### GIVEN INSTRUCTION
Reproduce the material below line for line, without changing anything.

### INFORMATION SHOWN
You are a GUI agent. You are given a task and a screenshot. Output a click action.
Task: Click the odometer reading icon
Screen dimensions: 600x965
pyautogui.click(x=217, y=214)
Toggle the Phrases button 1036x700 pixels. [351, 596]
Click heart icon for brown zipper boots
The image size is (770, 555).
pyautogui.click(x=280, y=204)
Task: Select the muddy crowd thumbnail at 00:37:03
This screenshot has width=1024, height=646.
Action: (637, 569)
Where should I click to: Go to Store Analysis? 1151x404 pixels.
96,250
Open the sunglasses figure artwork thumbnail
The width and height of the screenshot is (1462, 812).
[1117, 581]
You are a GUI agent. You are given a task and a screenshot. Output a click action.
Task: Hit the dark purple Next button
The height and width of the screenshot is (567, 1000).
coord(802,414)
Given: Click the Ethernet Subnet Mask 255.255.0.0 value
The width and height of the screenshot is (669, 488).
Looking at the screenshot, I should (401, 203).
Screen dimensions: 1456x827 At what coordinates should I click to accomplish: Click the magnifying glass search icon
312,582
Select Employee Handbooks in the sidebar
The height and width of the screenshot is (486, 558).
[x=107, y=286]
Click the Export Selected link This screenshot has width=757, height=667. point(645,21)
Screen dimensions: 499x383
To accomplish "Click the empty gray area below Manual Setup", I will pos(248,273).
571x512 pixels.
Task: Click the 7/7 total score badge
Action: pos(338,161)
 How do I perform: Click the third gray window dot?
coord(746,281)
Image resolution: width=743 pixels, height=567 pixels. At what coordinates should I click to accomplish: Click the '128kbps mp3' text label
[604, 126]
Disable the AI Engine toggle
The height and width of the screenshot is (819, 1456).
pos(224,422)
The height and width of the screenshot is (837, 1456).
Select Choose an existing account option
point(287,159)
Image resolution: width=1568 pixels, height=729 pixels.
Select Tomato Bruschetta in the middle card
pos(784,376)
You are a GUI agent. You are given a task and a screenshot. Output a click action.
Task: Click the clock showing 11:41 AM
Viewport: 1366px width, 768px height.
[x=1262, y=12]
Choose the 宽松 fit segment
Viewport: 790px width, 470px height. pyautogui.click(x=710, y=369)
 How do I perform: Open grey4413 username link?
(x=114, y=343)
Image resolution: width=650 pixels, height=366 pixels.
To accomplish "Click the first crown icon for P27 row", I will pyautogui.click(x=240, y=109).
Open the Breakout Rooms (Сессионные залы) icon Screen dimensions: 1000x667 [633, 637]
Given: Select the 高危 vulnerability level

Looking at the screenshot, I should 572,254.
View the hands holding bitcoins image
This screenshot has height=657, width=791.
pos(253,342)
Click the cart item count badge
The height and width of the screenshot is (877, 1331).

### TASK RESPONSE
You are a GUI agent. You are given a task and a screenshot. Output a click action.
Task: Click the odometer reading icon
Screen dimensions: 600x965
pyautogui.click(x=217, y=214)
Toggle the Phrases button 1036x700 pixels. [351, 596]
Click heart icon for brown zipper boots
The image size is (770, 555).
pyautogui.click(x=280, y=204)
Task: Select the muddy crowd thumbnail at 00:37:03
This screenshot has width=1024, height=646.
Action: (637, 569)
Where should I click to: Go to Store Analysis? 1151x404 pixels.
96,250
Open the sunglasses figure artwork thumbnail
The width and height of the screenshot is (1462, 812).
[1117, 581]
You are a GUI agent. You are given a task and a screenshot. Output a click action.
Task: Hit the dark purple Next button
The height and width of the screenshot is (567, 1000).
coord(802,414)
Given: Click the Ethernet Subnet Mask 255.255.0.0 value
The width and height of the screenshot is (669, 488).
Looking at the screenshot, I should (401, 203).
Screen dimensions: 1456x827 At what coordinates should I click to accomplish: Click the magnifying glass search icon
312,582
Select Employee Handbooks in the sidebar
The height and width of the screenshot is (486, 558).
[x=107, y=286]
Click the Export Selected link This screenshot has width=757, height=667. point(645,21)
Screen dimensions: 499x383
To accomplish "Click the empty gray area below Manual Setup", I will pos(248,273).
571x512 pixels.
Task: Click the 7/7 total score badge
Action: pos(338,161)
 How do I perform: Click the third gray window dot?
coord(746,281)
Image resolution: width=743 pixels, height=567 pixels. At what coordinates should I click to accomplish: Click the '128kbps mp3' text label
[604, 126]
Disable the AI Engine toggle
The height and width of the screenshot is (819, 1456).
pos(224,422)
The height and width of the screenshot is (837, 1456).
Select Choose an existing account option
point(287,159)
Image resolution: width=1568 pixels, height=729 pixels.
Select Tomato Bruschetta in the middle card
pos(784,376)
You are a GUI agent. You are given a task and a screenshot. Output a click action.
Task: Click the clock showing 11:41 AM
Viewport: 1366px width, 768px height.
[x=1262, y=12]
Choose the 宽松 fit segment
Viewport: 790px width, 470px height. pyautogui.click(x=710, y=369)
 How do I perform: Open grey4413 username link?
(x=114, y=343)
Image resolution: width=650 pixels, height=366 pixels.
To accomplish "Click the first crown icon for P27 row", I will pyautogui.click(x=240, y=109).
Open the Breakout Rooms (Сессионные залы) icon Screen dimensions: 1000x667 [633, 637]
Given: Select the 高危 vulnerability level

Looking at the screenshot, I should 572,254.
View the hands holding bitcoins image
This screenshot has height=657, width=791.
pos(253,342)
Click the cart item count badge
The height and width of the screenshot is (877, 1331).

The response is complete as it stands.